What this task involves -> Of the lines in the material below, print only those from the one containing "Where should I" to the one containing "Screen dimensions: 1280x800", ends included, exactly as written and without pictures.

Provided records ->
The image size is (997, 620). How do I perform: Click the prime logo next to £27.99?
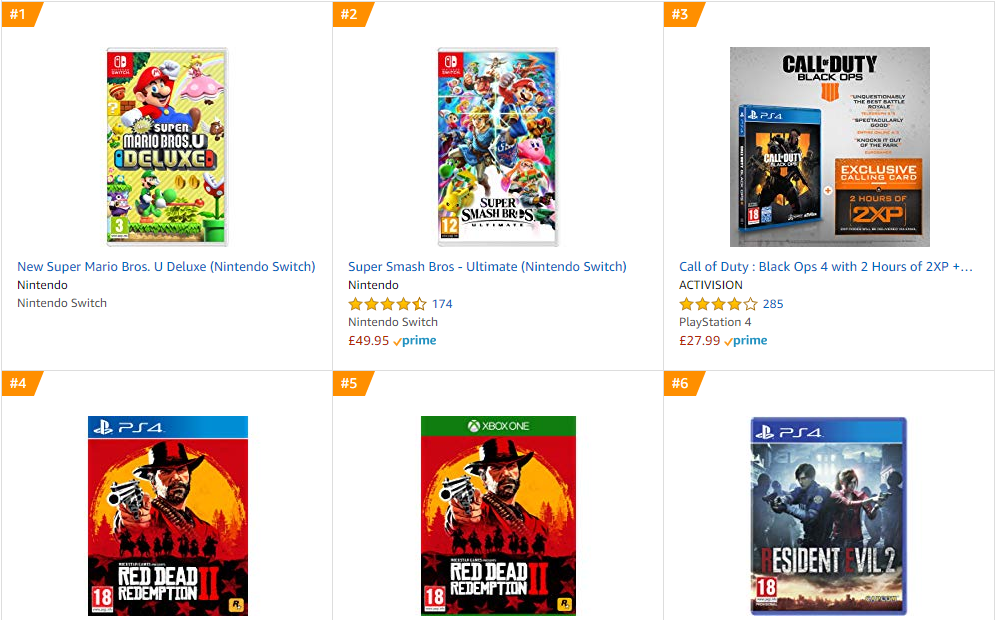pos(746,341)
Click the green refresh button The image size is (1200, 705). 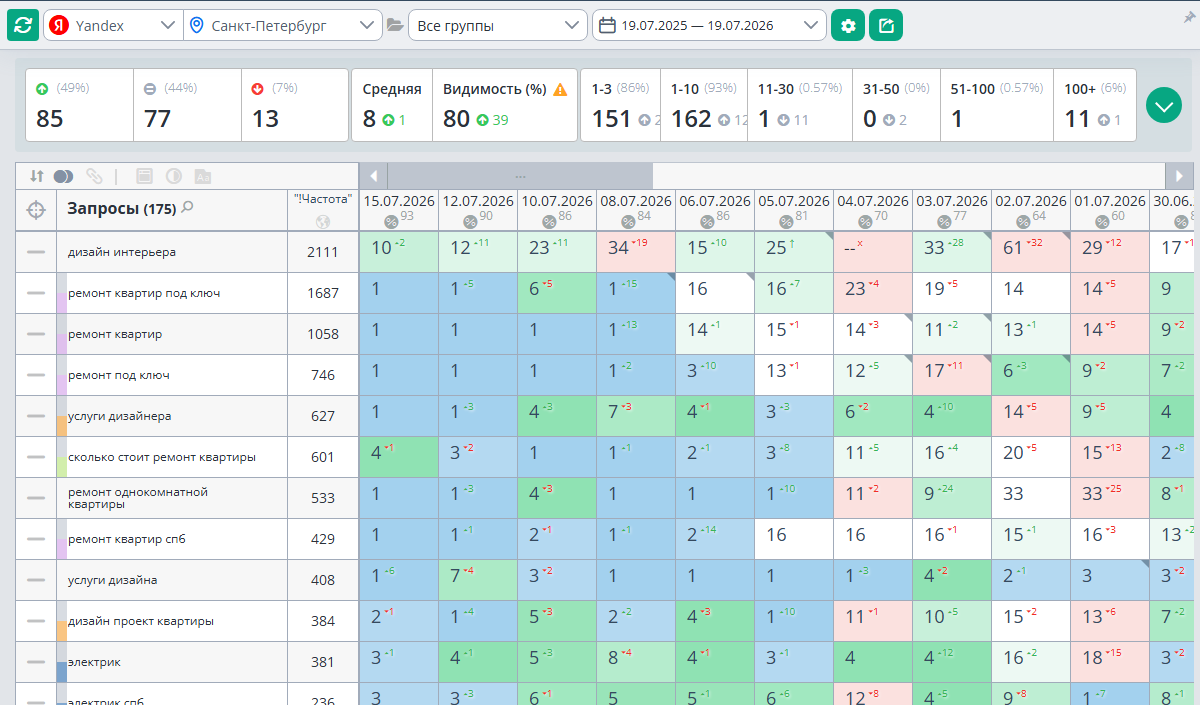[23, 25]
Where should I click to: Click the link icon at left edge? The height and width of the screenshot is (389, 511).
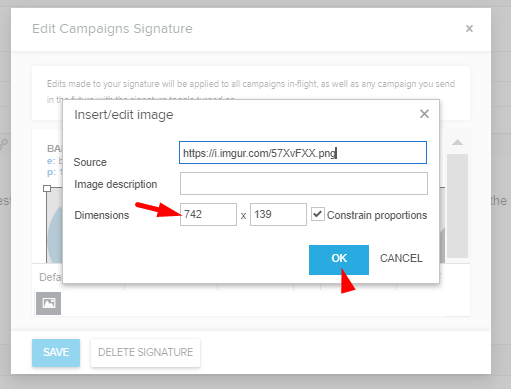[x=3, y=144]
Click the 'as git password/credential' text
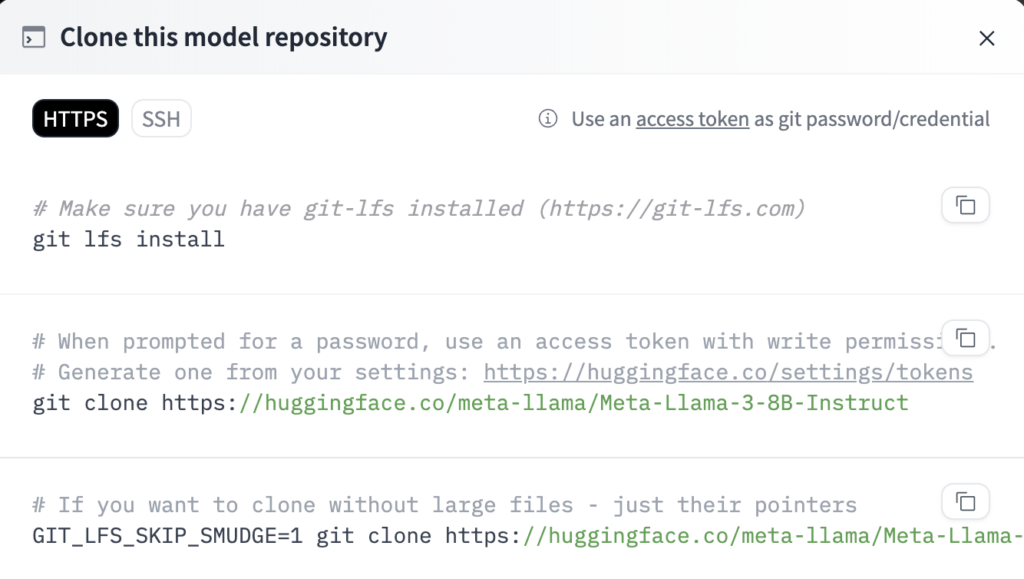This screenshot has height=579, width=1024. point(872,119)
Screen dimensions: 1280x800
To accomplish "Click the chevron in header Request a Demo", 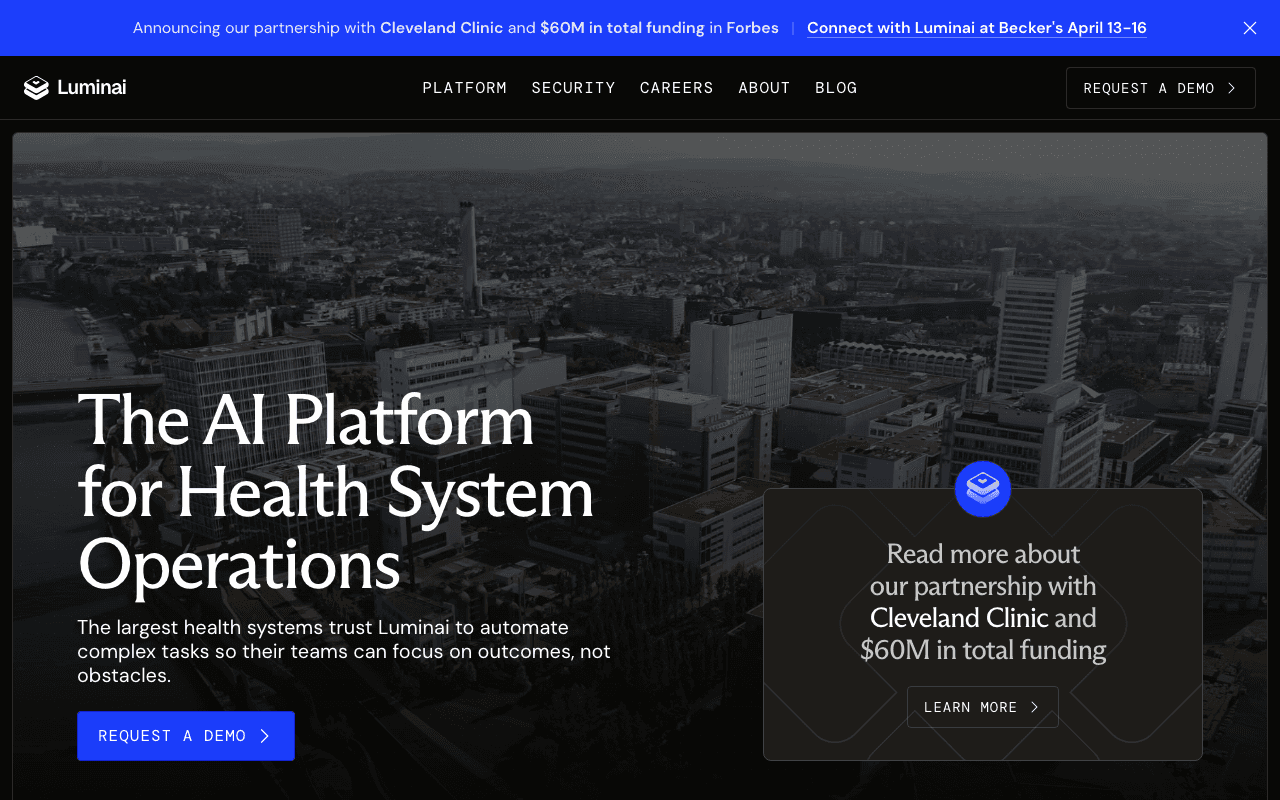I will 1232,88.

Output of the task ->
Where should I click to: Click the link icon at left edge? The height and width of the screenshot is (389, 511).
[x=3, y=144]
Click the 'as git password/credential' text
This screenshot has height=579, width=1024. point(872,119)
Screen dimensions: 1280x800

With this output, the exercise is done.